Once in every two weeks, parents would come and visit their children at the dormitory. The parents would come that weekend as well. In the morning, I stood and waited in the garden and greeted each parent, considering it as an “opportunity to meet them”. A busy crowd had gathered in the school garden. It was also a very pleasant atmosphere: students meeting their siblings, little children rushing around, families listening to their children with curiosity, and students telling their school adventures … A mother made her daughter sit on the ground while she braided her hair, some students spent time with their siblings in a corner, and some others, whose families had yet to arrive, gathered around a friend and her parents during their wait.
For a moment, in the crowd, my eyes caught my student whose mother had been sick the other day.
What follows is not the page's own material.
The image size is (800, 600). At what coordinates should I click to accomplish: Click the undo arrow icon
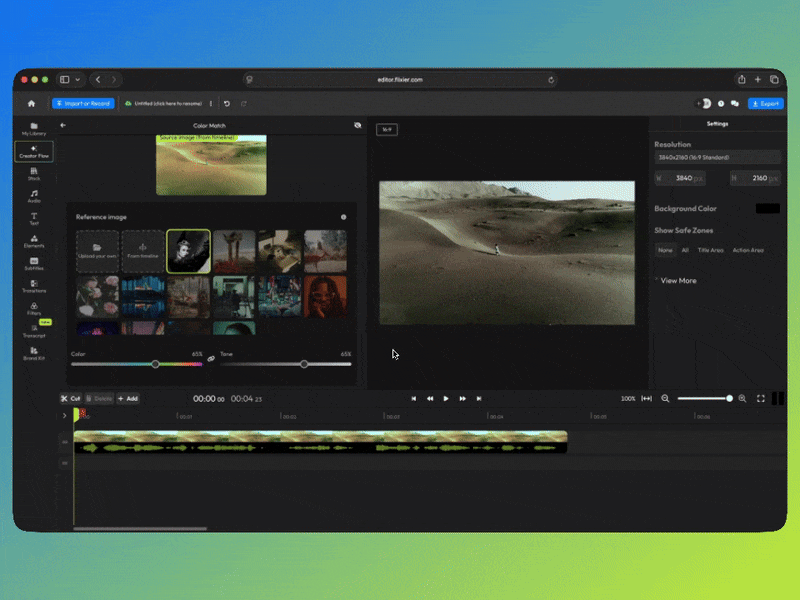(x=227, y=103)
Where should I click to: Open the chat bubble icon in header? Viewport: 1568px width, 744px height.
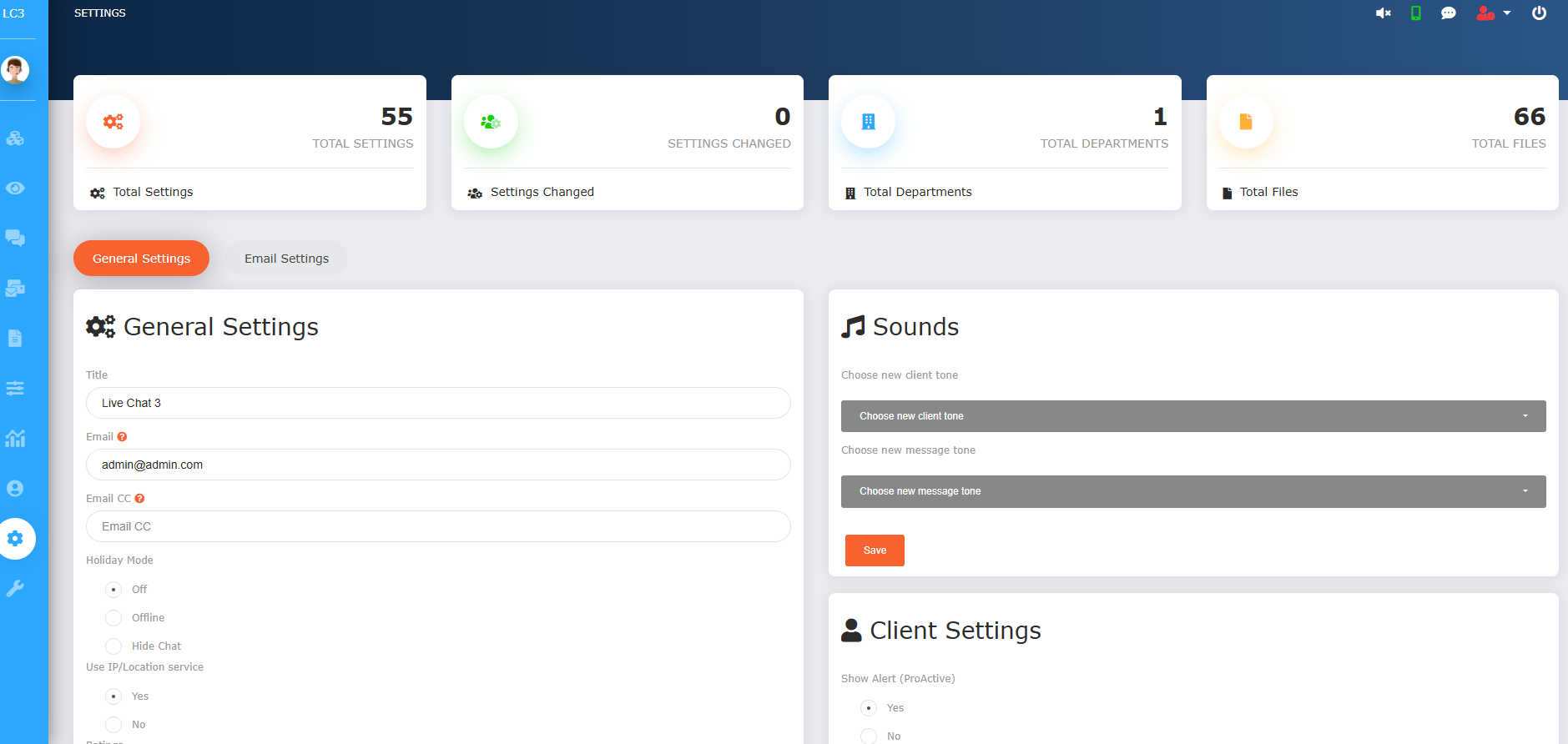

She was sitting with a woman and talking to her on a bench in the garden. I approached them and introduced myself, and the visiting lady introduced herself too… She was the student’s mother whom I thought had been on her deathbed two days ago and for whom all in the class had been mobilized in worry. Before I could get over my surprise, I asked her if she felt alright and why she had not rested at home. My confusion doubled when she said she had a sore throat and the symptoms of a cold only. How so? Were all my anxiety and fear for a cold?
A misunderstanding, an incomplete narrative or an excessive bout of anxiety became the excuse for our strong bond meant for the future … That abnormal anxiety I showed for an ordinary situation caused my student, who had been distant to me at the beginning, feel herself valued and so softened her heart. She would later assemble the whole class to paste ‘thank you’ notes on my door, urging them to write the messages especially in Urdu!